At UFC190, Rousey wasn’t just fighting to retain her title then. She was fighting to defend her father’s honor. She was fighting for the late “Rowdy” Roddy Piper, who gave her his blessing when she was first starting out to use the “Rowdy” moniker. Piper died July 31, the day before UFC190 was set to rock in Brazil. UFC190 only further solidified Rousey‘s image as a woman not to be messed with.
However, she was not always that way. Rousey has been quite open about her struggles with self-confidence as she grew up, and dealt with substance abuse and eating disorders when she was younger. She now supports charities that support those who struggle with eating disorders, and admits to being “blown away” when she’s referred to as being arrogant and cocky. Rousey says that she has since realized that her muscular body actually is pretty cool.
“I think it’s feminist-ly bad-ass… because there isn’t a single muscle in my body that isn’t for a purpose,” Rousey said.
She has always been sports minded; Rousey started her training as a judoka under her mother, world judo champion Anna Maria Del Mars, when she was younger, and made history when she became the first woman to win an Olympic medal in the sport.
What was really interesting about the Rousey-Correia UFC190 match was exactly how the bout ended. With her Olympic-level takedown skills, many pundits had expected Rousey to end the UFC190 matchup with a takedown and an armbar submission. Instead, she overwhelmed Correia with striking, knocking her out with an overhand right to the temple.
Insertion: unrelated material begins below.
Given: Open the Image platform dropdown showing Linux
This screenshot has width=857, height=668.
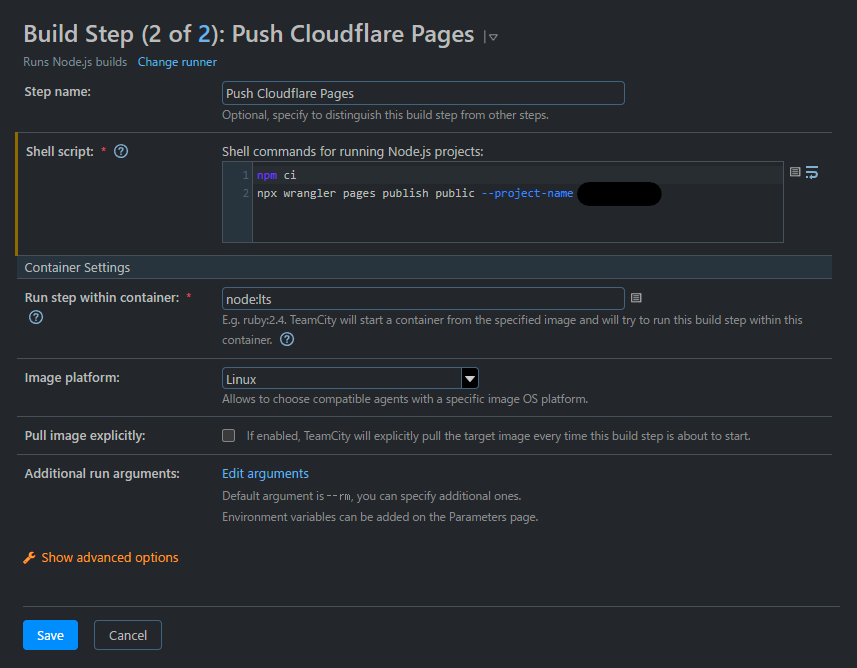Looking at the screenshot, I should tap(469, 378).
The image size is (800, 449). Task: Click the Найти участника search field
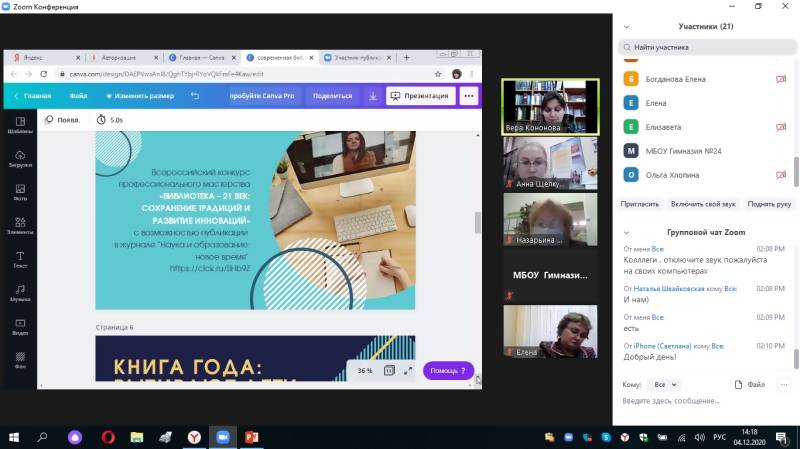[704, 47]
That was not Rousey’s initial plan when it came to UFC190, however. She had promised to make Correia pay for her comments in a slow, drawn out and painful way, but really, Ronda Rousey is just too good. She knocked out Correia standing up and with a flurry of fists – something that could spell bad news for anyone taking Rousey on in the future.
As for lessons learned from UFC190, Rousey told UFC190 commentator Joe Rogan that she hoped Correia and other fighters got the message when it came to discussing her family prior to a bout.
“I hope that nobody really brings up my family anymore when it comes to fights,” she told Rogan. “I hope this is the last time.”
It is that sort of dedication that Ronda Rousey has shown to her craft throughout her UFC career that made the title card matchup for UFC190 so compelling, and why Rousey matters so much.